More importantly, making these personal changes makes us think more deeply about the larger issues and how they affect our personal lives, as well as the lives of others. They spark ideas that lead to conversations, online and in real life, with people who may not have thought about things in certain ways and might become interested in finding their own solutions.

These dialogs in turn create the kind of lightbulbs in our heads that then go off the next time we hear about policy discussions that never meant anything to us previously because it didn’t seem to affect us in any way. What sounded like boring bureaucracy speak all of a sudden becomes a hot topic, and all of a sudden things that were always decided in half-empty board- and city hall rooms are now under popular scrutiny. Before you know it, there’ll be an outbreak of democracy, incited by people who got their plumbing fixed.

And that, my friends, is why it’s worth saving your drops in a bucket. Or, in the words of a pretty cool Indian philosopher, be the change you wish to see in the world.

About the author

Sven Eberlein

4 Comments

  • Hi Sven, I love how you’re approaching this topic of individual agency. We’ve been having a dialog on my blog about exactly this: do we have agency? If so, why aren’t we effective in changing the course of our history? Why can’t we slow down, if not stop, the march of Capitalism and consumerism? Why can’t we this or that? There are some who think we don’t have agency at all, then some who think we have some but it’s largely worthless in this day and age of centralization or power and control, and some who think anything is possible if only enough of us who want to get something done actually go ahead and try it. It’s the only way anything ever has actually happened so far. A good example is the way the Bodega Bay nuclear power plant was stopped dead in its tracks in the early 60s. They dug up the ground and were ready to pour the foundation. It’s now a duck pond. Because a few people who cared got together and did something.

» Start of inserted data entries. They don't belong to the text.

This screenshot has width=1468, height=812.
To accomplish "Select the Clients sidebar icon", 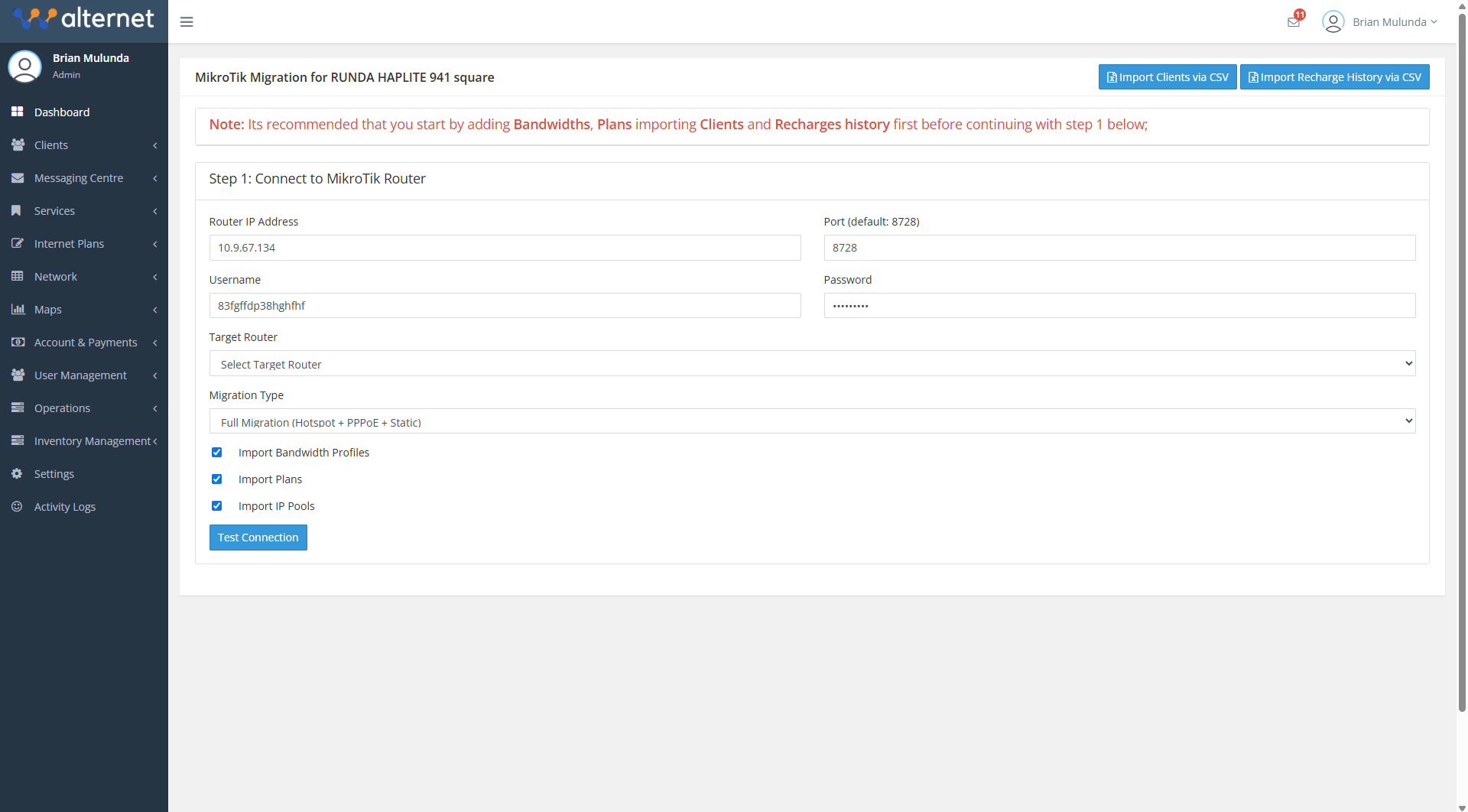I will point(18,145).
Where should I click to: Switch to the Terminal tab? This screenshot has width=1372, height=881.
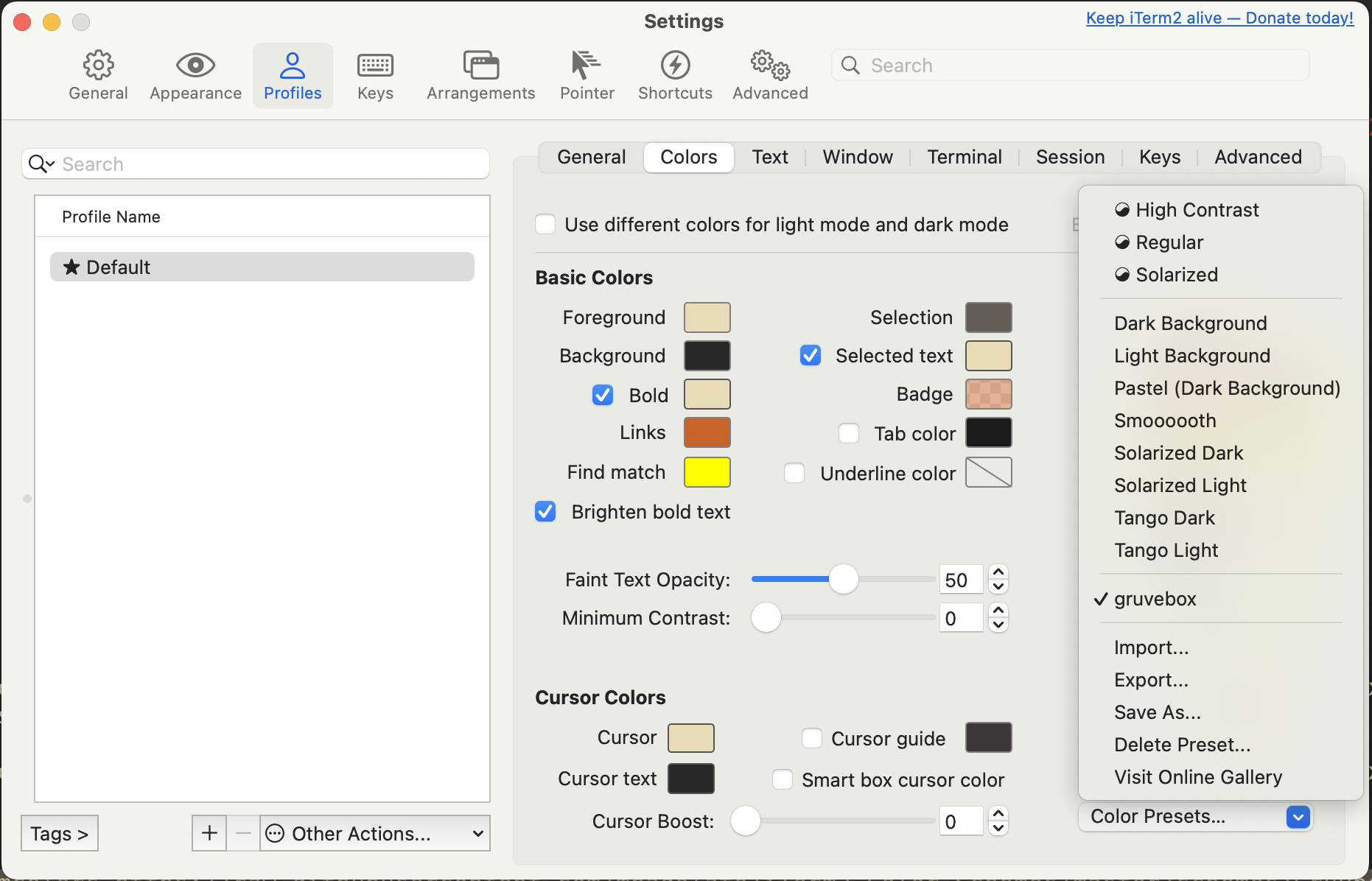[964, 157]
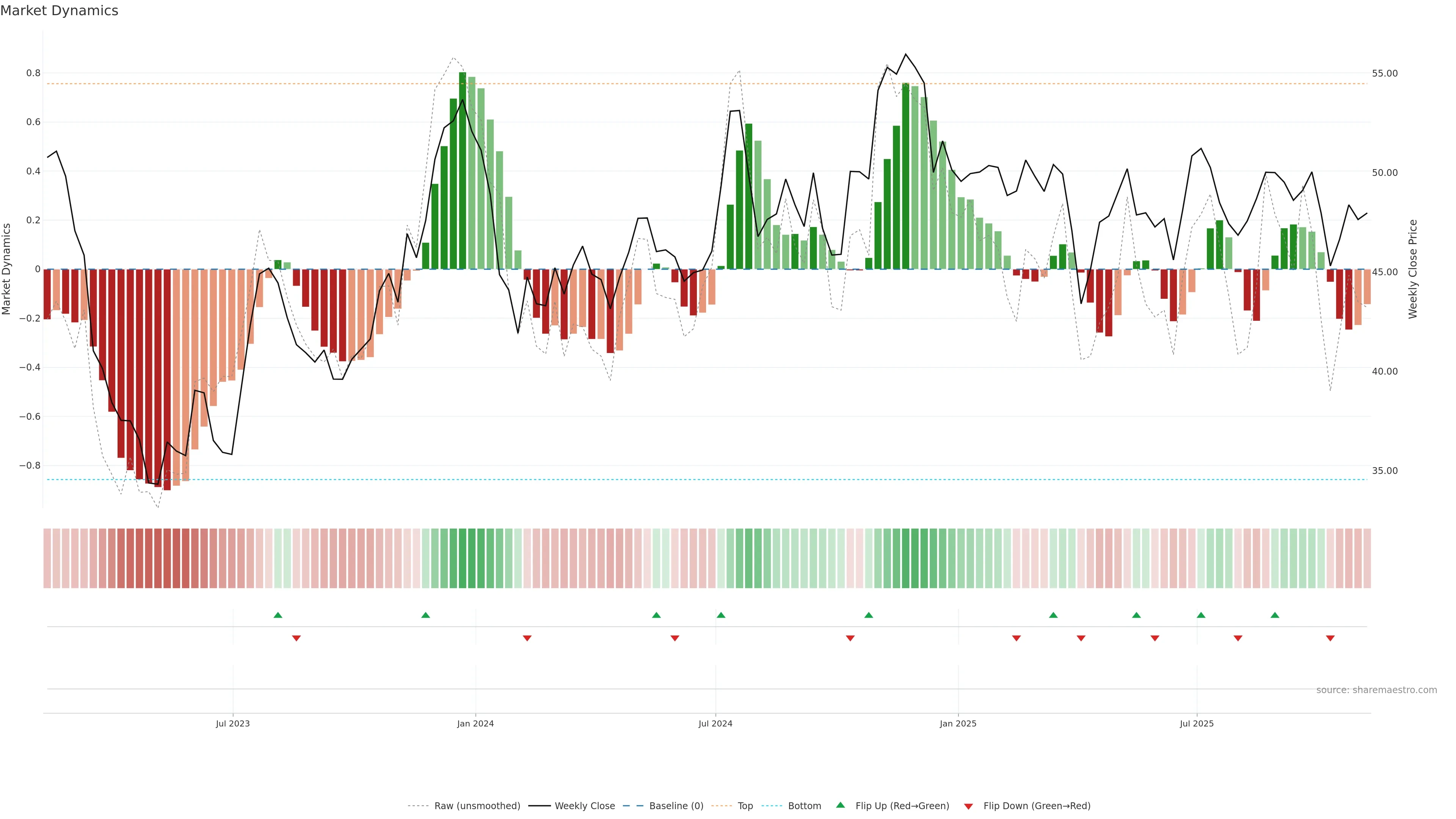
Task: Toggle the Top legend entry
Action: pyautogui.click(x=745, y=806)
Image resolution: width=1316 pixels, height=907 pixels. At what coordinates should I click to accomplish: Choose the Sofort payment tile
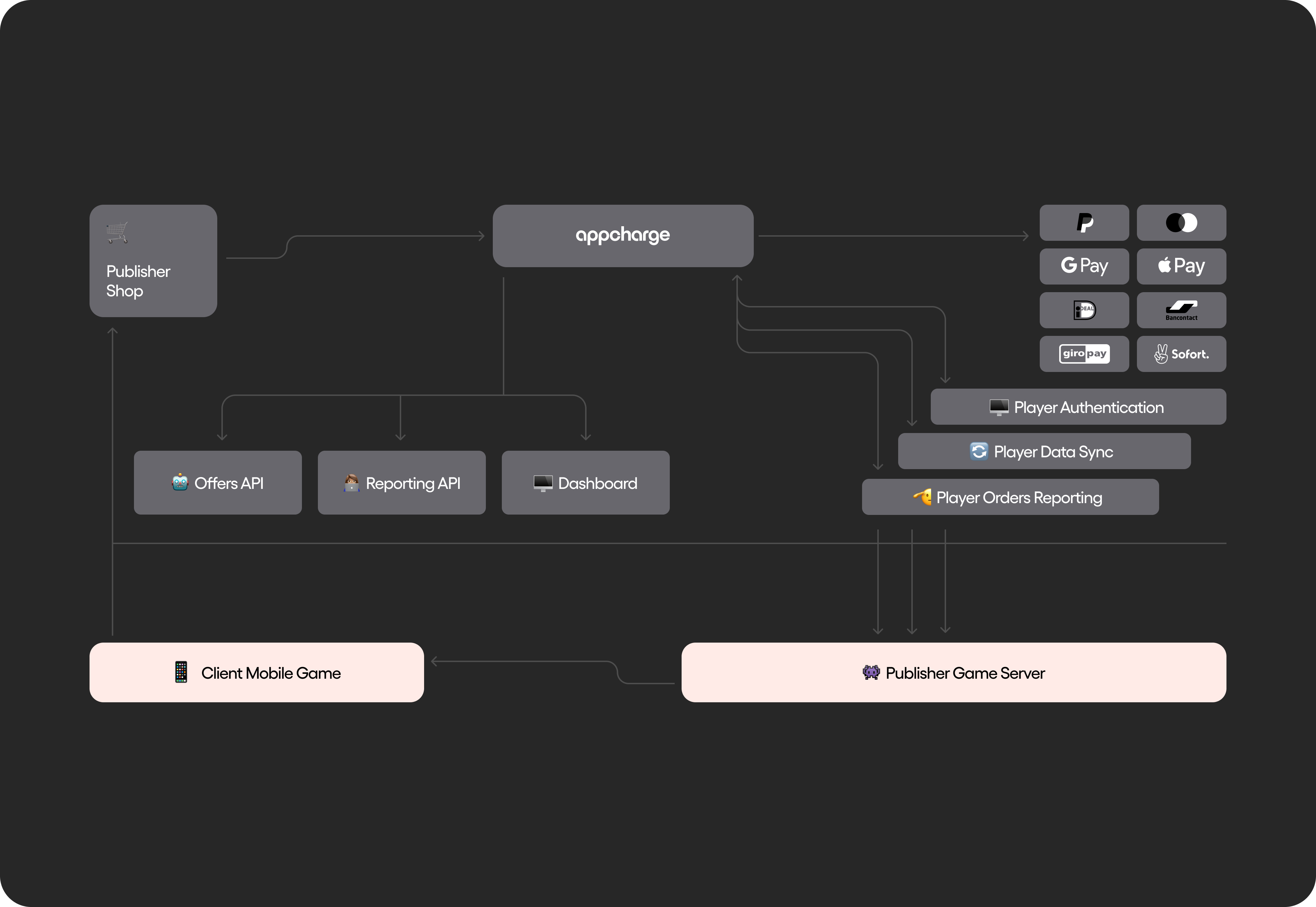coord(1181,354)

    Your analysis is right on… in order to do anything at the collective level, we should first try and relate to it at the personal or individual level. It has to be personal first, then on to the community level, to the regional level onward and outward.

    Like the nuclear plant problem, the water problem is ideally suitable for an all-out approach that you describe, it’s at once local as well as regional as well as personal. If we realized how interconnected we are, how everything out there affects everything in here and vice versa, we’d see that all our problems are exactly like this: at once individual and collective.

    Thanks for the essay! I’m going to tell a few people about it now.

    • Hi Satish, thanks for stopping by. I think it has to be a little of everything, and each one of us to the best of our capabilities. If there’s one thing everyone can agree on, it’s that there’s no quick or one-size-fits-all fix. In a sense, that’s what all the industrial complexes have tried to do and it’s clear that those models have failed when taken in any kind of long-term context. So, without getting too attached to any outcome, I think the best each of us can do is to be as nimble and diversified in our solutionary approaches, engaging on personal, community, as well as global levels, connecting the dots and thinking in terms of whole systems as much as possible.

      I’ve really been enjoying your posts Satish, and I’m so happy to see your writing getting the great resonance it deserves. For anyone reading this, please make sure to add Going Kuku to your blogroll!

      • Sven, your practice is a must for ocean crossing small yachts. Save every drop & re-use grey water at sea. I’m a nuclear engineer working on reactor cooling problems. Talking with SATISH and shocked to read here how he is opening up to the idea that people can still make active changes…same way public effort has done most everything in history. All leaders were born by some mother. Rich or poor it’s a choice to be defeated or attempt to take a stand.

        • Thanks for chiming in, Mark. I love Satish’s writing and appreciate his general openness and evolution of thought. While I’m not sure that making those personal active changes will “save” the world, they are at least one big component in moving towards a more sustainable path. So there’s nothing to lose.